Notes from the field: March 2019

Category: Uncategorized

These project updates come straight from the communities and scientists we work with. Send your Thriving Earth liaison a quick update + photo and we’ll highlight your project in our next newsletter!

 

Yasmin Davis installing weather sensors

From 7th Ward, New Orleans: Raising Sensors, money, and trees in the 7th Ward: Yasmin Davis (pictured) and Kayla Frand installed sensors to capture local weather features with ISeeChange. The team was awarded a $3,825 grant from the Tulane Center for Public Service for community meetings, student assistance and more sensors. Images of photoshopped tree plantings were created to gather community opinions in the 7th Ward under community leader Angela Chalk in collaboration with Thriving Earth Exchange, Tulane, Georgia Tech and the EPA.

 

 

Comparison of draft 2016 City of Durango emissions vs. La Plata County

 

From Durango, Co.: During 2018 and early-2019, the City of Durango Sustainability Coordinator, Imogen Ainsworth, worked with local scientists, Laurie Williams and Joanna Gordon Casey to conduct a Community-wide Greenhouse Gas Emissions Inventory for the area inside Durango City Limits.

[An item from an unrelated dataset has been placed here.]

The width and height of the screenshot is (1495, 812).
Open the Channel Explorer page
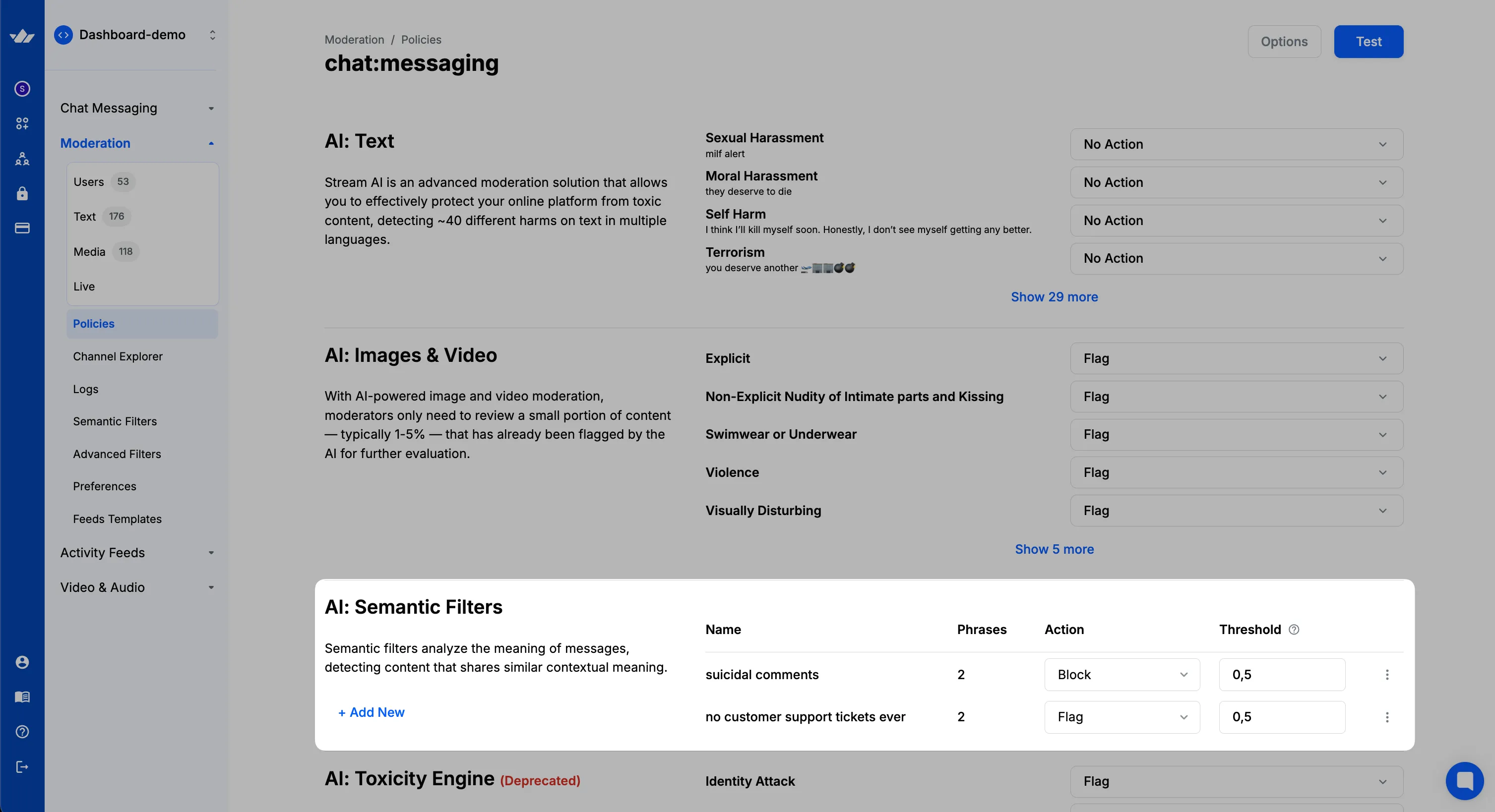[118, 356]
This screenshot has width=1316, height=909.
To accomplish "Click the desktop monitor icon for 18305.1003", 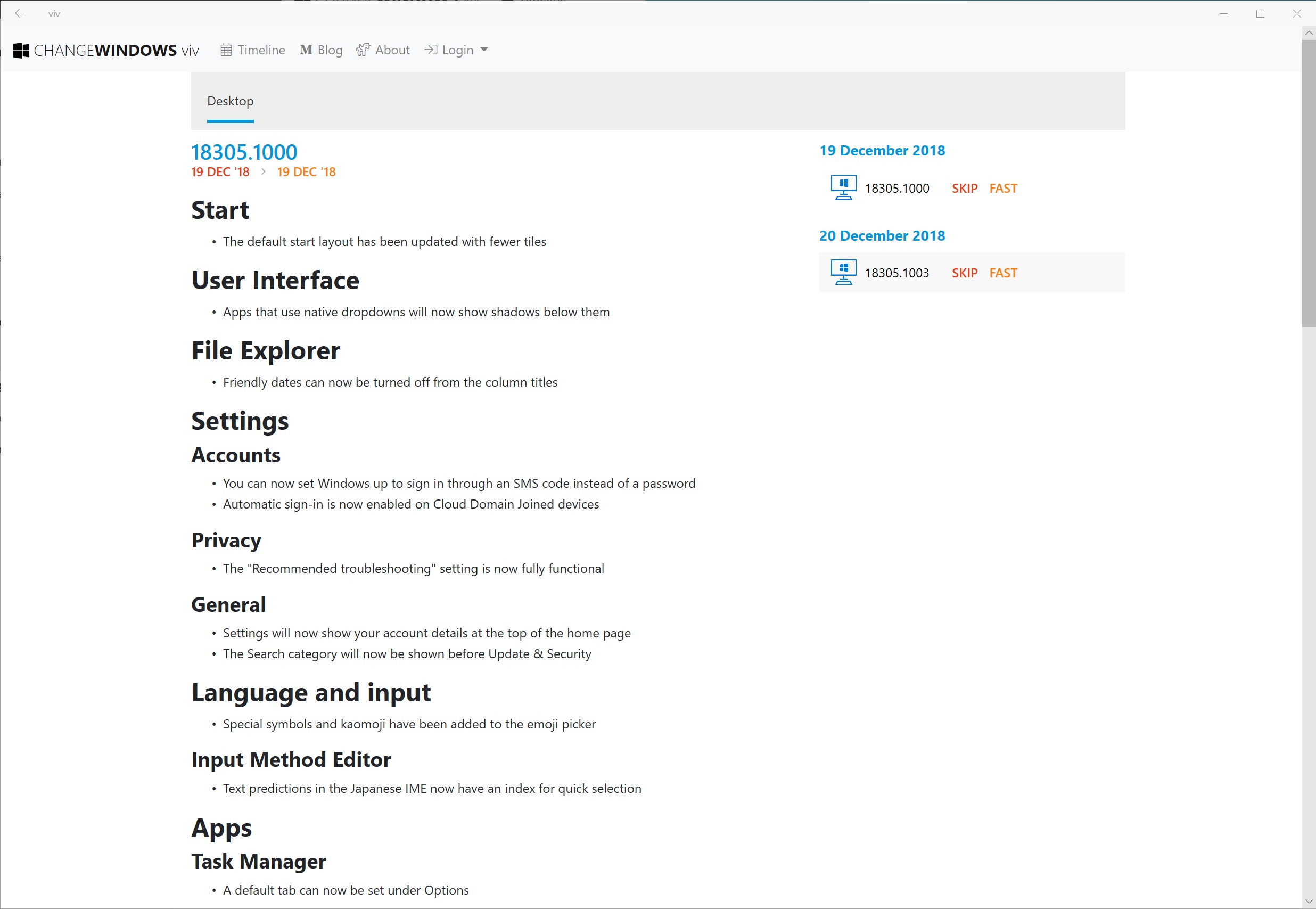I will coord(843,272).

In March 2019, after much collaboration, learning and some challenges, Imogen presented draft data to Durango City Council. With the exception of the on-road transportation data, the figures presented are likely to be those that appear in the final report. The draft inventory reveals energy use by commercial buildings and facilities to be the greatest source of emissions, followed by transportation and residential energy.

Imogen is currently working to complete a draft report of the inventory, highlighting results along with actions underway to reduce emissions, and possible future actions. The report will be reviewed first by City staff along with Laurie and Joanna, before being shared with other community members and, finally, published on the City’s website and shared with the public.

Per the City’s Sustainability Action Plan, the inventory will be updated every three years, with the next update due in 2020 using 2019 data. Once the inventory report is finalized, the team will work to document methodology and identify opportunities for improvements in data collection and reporting processes.

 

Vulnerability to temperature map created by Julia Tomkins M.S. Montana University

From Missoula, Mont.: Student research shows that increasing heat and wildfires will place Missoula’s disabled at risk. Climate Smart Missoula and the City of Missoula Climate Office initiated this project with Thriving Earth Exchange to study the effects of heat in the Missoula urban environment. The heat vulnerability map overlaid socioeconomic factors with heat exposure for the city of Missoula at the unprecedented census block scale. The primary components of vulnerability are linked strongly to communities with disabilities, living alone or low income. These findings will be presented to the city of Missoula committees and full Council, and the team plans to present the findings present at a Downtown Missoula Master Plan session and an Invest Health meeting.

 

BJ Vaughn representing Staunton Downtown Development Association, Melody Tennant, Chair of Shenandoah Green, Georgi Tomisato, Founder-President of Shenandoah Green and Tim Kreps representing Sustainable Shenandoah Valley.

 

 

From Staunton, Va.: Collaboration is key! This project’s goal is to eliminate single-use plastic straws and shopping bags, map and cut back Staunton’s waste flow, measure plastic in the Middle River and tributaries (all of which are part of the Chesapeake Bay watershed) and educate the public on the hazards of plastics. In January, the two project community leaders joined forces with others in the community who were interested in the fight against plastic and formed a group called Shenandoah Green. Shenandoah Green had its first meeting of multiple community groups and the local mayor, Carolyn Dull, on February 01, 2019 to discuss resources and the collaboration necessary to develop a sustainable conservation initiative in the Shenandoah Valley.